(Stored items):
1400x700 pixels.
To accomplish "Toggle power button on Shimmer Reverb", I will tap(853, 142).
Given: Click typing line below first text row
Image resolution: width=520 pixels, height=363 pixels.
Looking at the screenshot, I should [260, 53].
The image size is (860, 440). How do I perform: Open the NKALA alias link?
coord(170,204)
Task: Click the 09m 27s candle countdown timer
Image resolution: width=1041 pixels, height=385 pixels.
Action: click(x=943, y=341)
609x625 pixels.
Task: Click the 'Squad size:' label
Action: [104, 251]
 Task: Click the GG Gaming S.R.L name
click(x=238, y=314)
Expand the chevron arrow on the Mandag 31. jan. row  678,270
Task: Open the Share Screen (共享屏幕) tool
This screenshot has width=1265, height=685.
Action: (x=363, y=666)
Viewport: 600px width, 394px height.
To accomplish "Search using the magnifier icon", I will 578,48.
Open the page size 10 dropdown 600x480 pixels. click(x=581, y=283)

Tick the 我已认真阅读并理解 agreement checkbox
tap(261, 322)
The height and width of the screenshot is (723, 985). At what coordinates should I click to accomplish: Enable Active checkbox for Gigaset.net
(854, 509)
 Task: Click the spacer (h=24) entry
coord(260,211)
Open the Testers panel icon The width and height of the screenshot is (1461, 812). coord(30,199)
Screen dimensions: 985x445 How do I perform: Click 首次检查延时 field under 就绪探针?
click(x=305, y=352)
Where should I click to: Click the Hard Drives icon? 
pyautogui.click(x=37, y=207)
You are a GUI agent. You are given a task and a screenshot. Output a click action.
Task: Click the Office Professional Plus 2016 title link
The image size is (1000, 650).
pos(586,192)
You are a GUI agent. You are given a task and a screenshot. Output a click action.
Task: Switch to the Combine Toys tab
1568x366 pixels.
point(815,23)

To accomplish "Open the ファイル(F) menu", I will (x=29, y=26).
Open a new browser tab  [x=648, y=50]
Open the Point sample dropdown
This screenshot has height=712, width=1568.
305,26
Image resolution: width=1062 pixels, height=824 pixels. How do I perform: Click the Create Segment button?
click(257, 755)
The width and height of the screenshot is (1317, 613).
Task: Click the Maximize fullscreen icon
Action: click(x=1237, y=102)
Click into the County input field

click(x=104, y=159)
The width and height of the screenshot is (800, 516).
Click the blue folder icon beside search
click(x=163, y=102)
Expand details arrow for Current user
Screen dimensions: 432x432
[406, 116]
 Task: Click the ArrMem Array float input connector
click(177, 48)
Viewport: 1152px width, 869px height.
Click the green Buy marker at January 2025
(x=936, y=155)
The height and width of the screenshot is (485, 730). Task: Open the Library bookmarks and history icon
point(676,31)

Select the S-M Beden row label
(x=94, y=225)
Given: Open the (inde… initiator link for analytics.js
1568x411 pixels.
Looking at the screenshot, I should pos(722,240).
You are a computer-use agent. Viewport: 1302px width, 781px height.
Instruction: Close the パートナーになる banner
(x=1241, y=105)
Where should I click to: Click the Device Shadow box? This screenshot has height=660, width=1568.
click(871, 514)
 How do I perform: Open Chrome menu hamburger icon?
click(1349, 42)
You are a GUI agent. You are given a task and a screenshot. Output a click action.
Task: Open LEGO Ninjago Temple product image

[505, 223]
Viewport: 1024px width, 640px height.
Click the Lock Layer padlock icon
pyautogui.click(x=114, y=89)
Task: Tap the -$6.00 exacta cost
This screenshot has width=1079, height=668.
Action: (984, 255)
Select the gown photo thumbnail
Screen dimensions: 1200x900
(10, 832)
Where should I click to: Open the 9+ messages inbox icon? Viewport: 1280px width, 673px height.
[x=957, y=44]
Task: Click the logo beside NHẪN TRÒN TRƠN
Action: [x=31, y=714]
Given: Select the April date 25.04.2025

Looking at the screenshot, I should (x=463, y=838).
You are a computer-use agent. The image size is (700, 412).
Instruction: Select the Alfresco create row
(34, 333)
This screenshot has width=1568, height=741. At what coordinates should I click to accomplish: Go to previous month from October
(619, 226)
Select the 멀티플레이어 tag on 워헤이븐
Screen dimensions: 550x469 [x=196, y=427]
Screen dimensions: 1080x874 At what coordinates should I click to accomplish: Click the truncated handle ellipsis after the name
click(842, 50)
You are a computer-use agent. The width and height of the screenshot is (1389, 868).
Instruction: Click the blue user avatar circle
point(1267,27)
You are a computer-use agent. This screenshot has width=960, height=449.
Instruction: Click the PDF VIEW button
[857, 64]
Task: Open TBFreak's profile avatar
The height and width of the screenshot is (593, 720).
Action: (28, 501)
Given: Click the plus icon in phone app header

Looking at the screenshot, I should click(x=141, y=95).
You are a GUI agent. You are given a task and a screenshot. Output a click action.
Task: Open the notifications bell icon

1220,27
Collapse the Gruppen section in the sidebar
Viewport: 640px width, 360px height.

(GOAL OF THE EXERCISE): The lines holding the word "dropdown" are the answer. Pull them out of the records and copy them.

(WRITTEN ANSWER):
Open the page size 10 dropdown 600x480 pixels. click(x=581, y=283)
Open the Point sample dropdown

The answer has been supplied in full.